**DIRECTION 1**
In the forum thread about Tesla's diecast Semi, what color is the 1:24 scale Semi model?
**DIRECTION 2**
Which Tesla vehicles does the forum thread about Tesla's diecast Semi say are sold as miniature scale models in Tesla's online store?
# Start of EXTRACT TO READ
# For all 1:24 Scale Modelers



## Chris Scott (Jan 2, 2008)

Tesla adds Semi truck diecast toy in 1:24 scale to its online store:

https://www.teslarati.com/tesla-semi-truck-diecast-toy-model/

"Tesla has bolstered its collection of diecast scale models with the addition the all-electric Semi truck.

According to Tesla’s description for the Semi model in 1:24 scale, the same 3D CAD data used for the full-size truck was used to design and manufacture its miniature tribute under meticulous oversight by Tesla’s Design Team in California. The miniature scale model in pearlescent silver has a size of 292 mm long x 124 mm wide x 172 mm high and weights a solid 3.3 lbs.

Tesla’s online store also offers miniature versions of the Model S, Model X and Model 3 which also carry the same $250 price tag. They’re also sized slightly larger at 1:18 scale and are offered with more color variants than the diecast Tesla Semi."


----------



## toddalin (Jan 4, 2008)

All that area behind the driver is for the cargo load. The batteries fill the semi-trailer.


----------



## ddrum31 (Aug 30, 2017)

Lol!!!


----------



## Totalwrecker (Feb 26, 2009)

It's so 1880s!


----------



## Dan Pierce (Jan 2, 2008)

great for a back to the future RR.


----------



## rkapuaala (Jan 3, 2008)
# End of EXTRACT TO READ
# Start of DATASET EXTRACT
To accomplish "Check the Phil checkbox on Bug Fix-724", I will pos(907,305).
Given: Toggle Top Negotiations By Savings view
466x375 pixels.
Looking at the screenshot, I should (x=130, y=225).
# End of DATASET EXTRACT
**FINISHED ANSWER 1**
Pearlescent silver.

**FINISHED ANSWER 2**
Semi truck, Model S, Model X, Model 3